Crashing waves, illuminated by swaying street lamps, rolled up lengths of dune fencing and threw them aside like young children sweeping aside piles of blocks. Then the rising surf busted up a few pieces of the Boardwalk near Stuart-Kingston.
Most impressive and frightening to me, though, was the raw demonstration of hydraulic power by leading edges of crashing waves lifting 4-by-4-foot sections of concrete sidewalk eight or 10 inches thick. Incoming waves lifted them; receding waves dropped them back to terra firma, though not necessarily in the same place.
The same thing is happening, although in different circumstances and with added dynamics, at the southeast end of the Harbor of Refuge breakwater. Wave action in that hostile coastal environment is moving huge stones far more dense and heavy than porous concrete. Men placed the stones there more than a century ago as the end point for the breakwater and foundation for the Harbor of Refuge lighthouse. The end of that mile-long stone wall is constantly battered by the northeast storms from which the breakwater was designed to provide shelter for anchored vessels.

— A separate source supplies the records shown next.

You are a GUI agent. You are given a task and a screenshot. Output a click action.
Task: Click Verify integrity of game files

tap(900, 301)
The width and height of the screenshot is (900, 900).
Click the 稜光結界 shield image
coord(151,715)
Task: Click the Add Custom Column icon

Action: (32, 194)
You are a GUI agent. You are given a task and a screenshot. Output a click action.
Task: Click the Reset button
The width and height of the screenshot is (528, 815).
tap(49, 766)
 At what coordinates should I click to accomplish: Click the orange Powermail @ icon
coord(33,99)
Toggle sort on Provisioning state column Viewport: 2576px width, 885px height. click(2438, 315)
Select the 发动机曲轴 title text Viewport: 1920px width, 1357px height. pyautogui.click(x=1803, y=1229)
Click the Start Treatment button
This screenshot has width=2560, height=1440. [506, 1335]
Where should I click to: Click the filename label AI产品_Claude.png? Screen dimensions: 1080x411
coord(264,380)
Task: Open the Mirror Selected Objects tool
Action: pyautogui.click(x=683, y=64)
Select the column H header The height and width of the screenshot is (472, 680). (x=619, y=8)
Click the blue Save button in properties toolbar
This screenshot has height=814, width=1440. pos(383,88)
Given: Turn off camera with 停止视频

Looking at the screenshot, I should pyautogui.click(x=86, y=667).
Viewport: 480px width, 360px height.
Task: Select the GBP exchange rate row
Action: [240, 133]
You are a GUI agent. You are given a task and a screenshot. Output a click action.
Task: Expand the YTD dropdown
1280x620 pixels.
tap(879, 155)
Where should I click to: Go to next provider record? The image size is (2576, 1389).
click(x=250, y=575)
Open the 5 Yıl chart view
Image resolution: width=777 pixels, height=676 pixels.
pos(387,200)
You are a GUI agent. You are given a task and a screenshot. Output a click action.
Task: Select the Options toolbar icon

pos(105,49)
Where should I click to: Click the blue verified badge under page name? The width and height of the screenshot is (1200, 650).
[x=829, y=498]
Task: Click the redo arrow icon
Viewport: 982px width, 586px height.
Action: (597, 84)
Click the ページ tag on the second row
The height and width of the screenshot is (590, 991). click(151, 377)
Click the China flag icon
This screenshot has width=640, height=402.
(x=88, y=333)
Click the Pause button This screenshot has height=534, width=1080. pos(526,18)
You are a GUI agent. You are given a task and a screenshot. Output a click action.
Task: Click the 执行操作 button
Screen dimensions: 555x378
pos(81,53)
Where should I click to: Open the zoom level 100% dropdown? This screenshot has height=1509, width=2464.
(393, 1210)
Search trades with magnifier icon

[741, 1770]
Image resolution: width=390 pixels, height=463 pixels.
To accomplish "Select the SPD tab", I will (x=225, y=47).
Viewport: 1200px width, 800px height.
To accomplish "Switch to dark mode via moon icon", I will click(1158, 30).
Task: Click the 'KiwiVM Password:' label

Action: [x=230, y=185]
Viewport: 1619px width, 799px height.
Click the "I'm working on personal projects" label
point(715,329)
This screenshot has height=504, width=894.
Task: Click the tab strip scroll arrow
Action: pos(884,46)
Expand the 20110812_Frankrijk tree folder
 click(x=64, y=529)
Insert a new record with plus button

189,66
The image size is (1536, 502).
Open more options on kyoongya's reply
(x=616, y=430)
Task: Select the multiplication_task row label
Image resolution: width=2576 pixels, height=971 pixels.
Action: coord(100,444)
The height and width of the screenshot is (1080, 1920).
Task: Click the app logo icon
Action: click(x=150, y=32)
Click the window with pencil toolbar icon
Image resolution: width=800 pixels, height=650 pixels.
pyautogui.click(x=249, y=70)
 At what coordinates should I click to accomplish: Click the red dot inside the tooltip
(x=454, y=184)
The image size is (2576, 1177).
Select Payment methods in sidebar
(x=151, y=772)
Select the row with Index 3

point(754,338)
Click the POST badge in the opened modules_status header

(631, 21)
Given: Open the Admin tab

Now it’s giving way.
As the point of Cape Henlopen continues growing outward, it’s reported the gap between it and the end of the breakwater is closing. That narrowing intensifies the scouring action of tidal currents passing between the wall and the point. As the gap deepens, scouring also erodes the sea-bottom foundation on which the stones were placed so long ago. Between the erosion and the hydraulic power of the sea, stones are being displaced, jeopardizing the future of the lighthouse.
Red Moulinier, one of the leading forces in volunteer efforts rehabilitating the Harbor of Refuge lighthouse, is beginning to lose heart. “We have the lighthouse itself in the best condition it’s seen in many years – inside and out. But with the stones starting to shift and tumble out there, we could eventually lose it altogether.”
At a recent Maritime Hall of Fame induction in Lewes, Moulinier – an inductee from past years – said he had hoped efforts to gain federal funding to preserve the lighthouse would save the iconic structure. But he said he was notified by Sen. Tom Carper’s office that the necessary funding is now off the table. “I don’t know what we’re going to do.”
It’s one thing when scouring currents threaten a vital piece of public infrastructure, as was the case before the Indian River Inlet bridge was replaced several years ago. But it’s another case altogether when the threatened infrastructure is a lighthouse from a different era that no longer serves the critical navigational role it once did.
With so much federal money floating around, no doubt the lighthouse volunteers will continue to try to get a piece of the pie to help preserve an important element of Delaware’s maritime history and part of the draw for tourists.
Meanwhile, however, the relentless power of the sea and its persistent scouring currents continue to take seconds and minutes off the time left before the Harbor of Refuge lighthouse – without further assistance – follows the lead of the Cape Henlopen Lighthouse, which succumbed to similar forces and fell into the sea in 1926.